[Information]

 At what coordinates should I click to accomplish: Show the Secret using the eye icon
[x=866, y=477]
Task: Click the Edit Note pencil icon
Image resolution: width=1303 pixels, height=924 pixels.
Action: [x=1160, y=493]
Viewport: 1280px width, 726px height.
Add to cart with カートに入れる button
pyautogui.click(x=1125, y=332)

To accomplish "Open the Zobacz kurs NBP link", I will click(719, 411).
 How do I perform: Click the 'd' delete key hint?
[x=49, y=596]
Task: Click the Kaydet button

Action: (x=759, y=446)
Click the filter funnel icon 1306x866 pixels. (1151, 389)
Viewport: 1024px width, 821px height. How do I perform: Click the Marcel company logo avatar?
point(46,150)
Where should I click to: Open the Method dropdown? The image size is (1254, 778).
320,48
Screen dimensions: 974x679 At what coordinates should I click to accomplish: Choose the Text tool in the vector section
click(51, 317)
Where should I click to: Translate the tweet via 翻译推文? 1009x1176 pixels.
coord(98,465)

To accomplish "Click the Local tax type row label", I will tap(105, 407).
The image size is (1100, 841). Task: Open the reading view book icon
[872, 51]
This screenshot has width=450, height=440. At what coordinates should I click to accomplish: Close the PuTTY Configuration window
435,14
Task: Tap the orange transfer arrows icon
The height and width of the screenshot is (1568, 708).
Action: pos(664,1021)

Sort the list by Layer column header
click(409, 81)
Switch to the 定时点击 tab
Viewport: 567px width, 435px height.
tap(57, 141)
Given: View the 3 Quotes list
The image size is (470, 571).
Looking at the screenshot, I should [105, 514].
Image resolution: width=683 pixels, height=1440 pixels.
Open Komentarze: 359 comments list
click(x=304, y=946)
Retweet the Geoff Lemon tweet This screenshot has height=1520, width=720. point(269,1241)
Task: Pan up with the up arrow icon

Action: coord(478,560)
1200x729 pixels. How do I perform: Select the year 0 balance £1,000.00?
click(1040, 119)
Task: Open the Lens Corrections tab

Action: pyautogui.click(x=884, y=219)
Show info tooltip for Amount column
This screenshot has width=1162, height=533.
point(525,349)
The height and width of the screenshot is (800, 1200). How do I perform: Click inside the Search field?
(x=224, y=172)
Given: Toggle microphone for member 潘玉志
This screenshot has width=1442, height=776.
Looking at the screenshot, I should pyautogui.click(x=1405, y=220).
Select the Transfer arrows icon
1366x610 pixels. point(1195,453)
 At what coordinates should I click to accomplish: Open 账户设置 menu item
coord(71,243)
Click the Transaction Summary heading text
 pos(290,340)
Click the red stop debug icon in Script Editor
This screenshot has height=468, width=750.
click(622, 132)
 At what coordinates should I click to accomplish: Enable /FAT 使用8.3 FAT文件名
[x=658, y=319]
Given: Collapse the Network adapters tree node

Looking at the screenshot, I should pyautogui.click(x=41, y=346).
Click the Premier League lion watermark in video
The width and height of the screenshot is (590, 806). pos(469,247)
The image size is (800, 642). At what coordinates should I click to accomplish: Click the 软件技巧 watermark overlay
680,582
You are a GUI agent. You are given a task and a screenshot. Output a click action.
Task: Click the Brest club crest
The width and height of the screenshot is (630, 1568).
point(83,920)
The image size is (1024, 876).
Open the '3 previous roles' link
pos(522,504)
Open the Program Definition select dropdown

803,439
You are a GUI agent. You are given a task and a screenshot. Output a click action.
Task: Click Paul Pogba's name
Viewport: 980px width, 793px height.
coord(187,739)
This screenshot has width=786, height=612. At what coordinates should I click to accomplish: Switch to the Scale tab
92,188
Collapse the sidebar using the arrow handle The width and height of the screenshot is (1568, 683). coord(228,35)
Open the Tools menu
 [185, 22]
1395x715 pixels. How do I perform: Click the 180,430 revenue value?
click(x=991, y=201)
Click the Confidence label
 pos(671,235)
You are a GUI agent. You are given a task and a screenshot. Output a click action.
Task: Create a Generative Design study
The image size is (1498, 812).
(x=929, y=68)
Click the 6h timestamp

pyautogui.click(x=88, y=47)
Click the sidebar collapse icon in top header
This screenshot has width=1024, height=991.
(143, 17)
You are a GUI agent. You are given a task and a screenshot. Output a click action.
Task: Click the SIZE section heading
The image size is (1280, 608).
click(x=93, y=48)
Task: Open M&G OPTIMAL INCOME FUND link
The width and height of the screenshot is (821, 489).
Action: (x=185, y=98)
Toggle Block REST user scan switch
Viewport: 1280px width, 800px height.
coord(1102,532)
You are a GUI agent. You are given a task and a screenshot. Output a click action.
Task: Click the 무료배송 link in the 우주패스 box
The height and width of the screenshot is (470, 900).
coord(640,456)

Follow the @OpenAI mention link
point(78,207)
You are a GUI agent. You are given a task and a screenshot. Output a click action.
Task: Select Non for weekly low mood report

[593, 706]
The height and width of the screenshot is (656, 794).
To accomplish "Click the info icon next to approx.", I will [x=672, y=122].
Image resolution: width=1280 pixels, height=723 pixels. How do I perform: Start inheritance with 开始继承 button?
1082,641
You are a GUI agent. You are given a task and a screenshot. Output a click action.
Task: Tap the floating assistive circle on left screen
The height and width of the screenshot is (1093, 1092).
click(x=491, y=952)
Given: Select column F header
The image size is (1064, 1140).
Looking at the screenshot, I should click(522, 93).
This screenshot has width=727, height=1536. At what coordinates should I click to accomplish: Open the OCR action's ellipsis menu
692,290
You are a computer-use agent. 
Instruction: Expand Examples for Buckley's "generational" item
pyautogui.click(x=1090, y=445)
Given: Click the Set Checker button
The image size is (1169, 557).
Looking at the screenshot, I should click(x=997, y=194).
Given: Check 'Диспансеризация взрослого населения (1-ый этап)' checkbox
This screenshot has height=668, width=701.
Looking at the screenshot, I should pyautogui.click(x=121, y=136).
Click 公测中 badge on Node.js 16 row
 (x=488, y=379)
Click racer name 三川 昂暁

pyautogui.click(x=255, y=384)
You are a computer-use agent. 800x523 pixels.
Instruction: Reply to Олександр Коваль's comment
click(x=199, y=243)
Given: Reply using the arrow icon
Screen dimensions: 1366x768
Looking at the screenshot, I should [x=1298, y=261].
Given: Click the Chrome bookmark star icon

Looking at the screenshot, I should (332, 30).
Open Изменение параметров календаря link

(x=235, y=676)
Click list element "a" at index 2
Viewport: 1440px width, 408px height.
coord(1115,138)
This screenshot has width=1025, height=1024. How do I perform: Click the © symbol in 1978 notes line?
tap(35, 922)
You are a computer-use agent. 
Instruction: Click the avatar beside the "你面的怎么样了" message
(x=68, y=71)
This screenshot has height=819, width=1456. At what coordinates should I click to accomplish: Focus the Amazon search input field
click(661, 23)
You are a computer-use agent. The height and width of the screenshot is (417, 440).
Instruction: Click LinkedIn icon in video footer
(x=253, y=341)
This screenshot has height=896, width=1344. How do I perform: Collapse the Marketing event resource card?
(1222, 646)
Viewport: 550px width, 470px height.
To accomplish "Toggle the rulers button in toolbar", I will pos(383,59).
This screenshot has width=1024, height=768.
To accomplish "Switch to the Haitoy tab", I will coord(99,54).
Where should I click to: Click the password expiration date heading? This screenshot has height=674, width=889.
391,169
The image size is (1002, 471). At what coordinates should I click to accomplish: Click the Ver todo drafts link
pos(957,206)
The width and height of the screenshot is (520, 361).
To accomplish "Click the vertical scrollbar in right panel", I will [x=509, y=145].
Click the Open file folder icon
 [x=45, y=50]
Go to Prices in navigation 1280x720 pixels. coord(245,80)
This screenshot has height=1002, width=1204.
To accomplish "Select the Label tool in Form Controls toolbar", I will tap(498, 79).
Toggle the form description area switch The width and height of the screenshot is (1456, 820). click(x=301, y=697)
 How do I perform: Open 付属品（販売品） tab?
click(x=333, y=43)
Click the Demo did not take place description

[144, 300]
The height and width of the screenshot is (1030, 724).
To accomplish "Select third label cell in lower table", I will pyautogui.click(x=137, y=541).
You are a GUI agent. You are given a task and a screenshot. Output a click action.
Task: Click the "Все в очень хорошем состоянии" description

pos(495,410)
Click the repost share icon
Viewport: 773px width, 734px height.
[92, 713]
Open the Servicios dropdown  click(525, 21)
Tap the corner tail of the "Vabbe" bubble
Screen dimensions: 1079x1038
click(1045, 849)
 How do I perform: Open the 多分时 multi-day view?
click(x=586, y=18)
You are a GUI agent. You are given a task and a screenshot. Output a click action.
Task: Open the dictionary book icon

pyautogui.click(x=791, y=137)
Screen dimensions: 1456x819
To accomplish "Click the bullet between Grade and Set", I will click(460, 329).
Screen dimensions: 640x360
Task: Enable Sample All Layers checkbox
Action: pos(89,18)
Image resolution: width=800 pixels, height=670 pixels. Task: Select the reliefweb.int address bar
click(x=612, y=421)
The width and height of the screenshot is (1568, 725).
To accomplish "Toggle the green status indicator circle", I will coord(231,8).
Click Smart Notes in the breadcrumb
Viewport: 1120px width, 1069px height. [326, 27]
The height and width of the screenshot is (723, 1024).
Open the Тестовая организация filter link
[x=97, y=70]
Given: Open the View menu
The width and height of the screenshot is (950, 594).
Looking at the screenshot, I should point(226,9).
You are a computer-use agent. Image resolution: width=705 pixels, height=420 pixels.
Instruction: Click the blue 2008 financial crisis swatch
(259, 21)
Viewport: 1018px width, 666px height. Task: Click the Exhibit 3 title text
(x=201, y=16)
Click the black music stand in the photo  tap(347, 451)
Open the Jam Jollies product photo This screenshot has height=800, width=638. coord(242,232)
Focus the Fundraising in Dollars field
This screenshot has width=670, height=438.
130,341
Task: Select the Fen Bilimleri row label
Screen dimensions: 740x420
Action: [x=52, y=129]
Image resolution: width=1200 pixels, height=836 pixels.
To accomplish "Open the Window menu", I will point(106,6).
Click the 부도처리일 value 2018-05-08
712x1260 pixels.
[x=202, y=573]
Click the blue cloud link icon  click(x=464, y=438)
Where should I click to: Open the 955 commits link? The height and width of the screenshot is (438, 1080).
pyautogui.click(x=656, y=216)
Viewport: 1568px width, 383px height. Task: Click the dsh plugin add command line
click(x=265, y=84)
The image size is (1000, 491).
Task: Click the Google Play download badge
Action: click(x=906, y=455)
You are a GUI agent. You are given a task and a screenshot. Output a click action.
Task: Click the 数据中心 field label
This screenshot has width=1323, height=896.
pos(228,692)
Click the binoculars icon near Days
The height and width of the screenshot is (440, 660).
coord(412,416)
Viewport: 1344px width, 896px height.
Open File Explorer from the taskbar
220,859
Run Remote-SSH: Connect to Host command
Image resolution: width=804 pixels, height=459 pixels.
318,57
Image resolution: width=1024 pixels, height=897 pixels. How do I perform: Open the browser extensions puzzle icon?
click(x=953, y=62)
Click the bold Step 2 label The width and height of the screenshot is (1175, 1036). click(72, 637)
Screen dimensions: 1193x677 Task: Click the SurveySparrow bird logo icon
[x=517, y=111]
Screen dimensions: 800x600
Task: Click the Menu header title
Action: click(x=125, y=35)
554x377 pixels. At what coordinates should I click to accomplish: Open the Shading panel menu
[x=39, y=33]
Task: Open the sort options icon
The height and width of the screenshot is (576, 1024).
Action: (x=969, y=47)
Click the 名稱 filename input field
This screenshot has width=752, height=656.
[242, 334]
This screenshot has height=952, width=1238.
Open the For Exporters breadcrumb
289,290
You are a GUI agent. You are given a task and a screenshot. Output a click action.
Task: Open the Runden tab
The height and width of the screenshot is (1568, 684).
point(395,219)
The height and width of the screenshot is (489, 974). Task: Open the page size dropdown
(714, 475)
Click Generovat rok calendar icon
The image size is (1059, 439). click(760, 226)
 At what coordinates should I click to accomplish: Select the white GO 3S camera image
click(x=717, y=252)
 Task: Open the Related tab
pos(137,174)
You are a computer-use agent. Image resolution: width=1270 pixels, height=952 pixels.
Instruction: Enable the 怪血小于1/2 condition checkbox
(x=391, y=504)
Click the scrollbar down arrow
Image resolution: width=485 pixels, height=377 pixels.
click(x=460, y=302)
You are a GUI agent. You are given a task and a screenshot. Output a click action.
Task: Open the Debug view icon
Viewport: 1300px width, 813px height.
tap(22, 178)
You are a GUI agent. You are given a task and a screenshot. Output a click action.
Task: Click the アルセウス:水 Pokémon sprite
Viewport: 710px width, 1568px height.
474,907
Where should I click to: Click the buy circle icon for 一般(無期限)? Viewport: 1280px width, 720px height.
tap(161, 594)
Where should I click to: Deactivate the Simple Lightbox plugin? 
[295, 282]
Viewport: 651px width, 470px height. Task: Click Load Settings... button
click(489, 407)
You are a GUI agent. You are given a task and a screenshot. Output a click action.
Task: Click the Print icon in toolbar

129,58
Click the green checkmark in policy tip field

[Work task] Of all the entries above, output exactly the lines between the one holding "Task: Click the SIZE section heading" and the one holding "Task: Click the 무료배송 link in the 우주패스 box", inclusive.

[Task result]
Task: Click the SIZE section heading
The image size is (1280, 608).
click(x=93, y=48)
Task: Open M&G OPTIMAL INCOME FUND link
The width and height of the screenshot is (821, 489).
Action: (x=185, y=98)
Toggle Block REST user scan switch
Viewport: 1280px width, 800px height.
coord(1102,532)
You are a GUI agent. You are given a task and a screenshot. Output a click action.
Task: Click the 무료배송 link in the 우주패스 box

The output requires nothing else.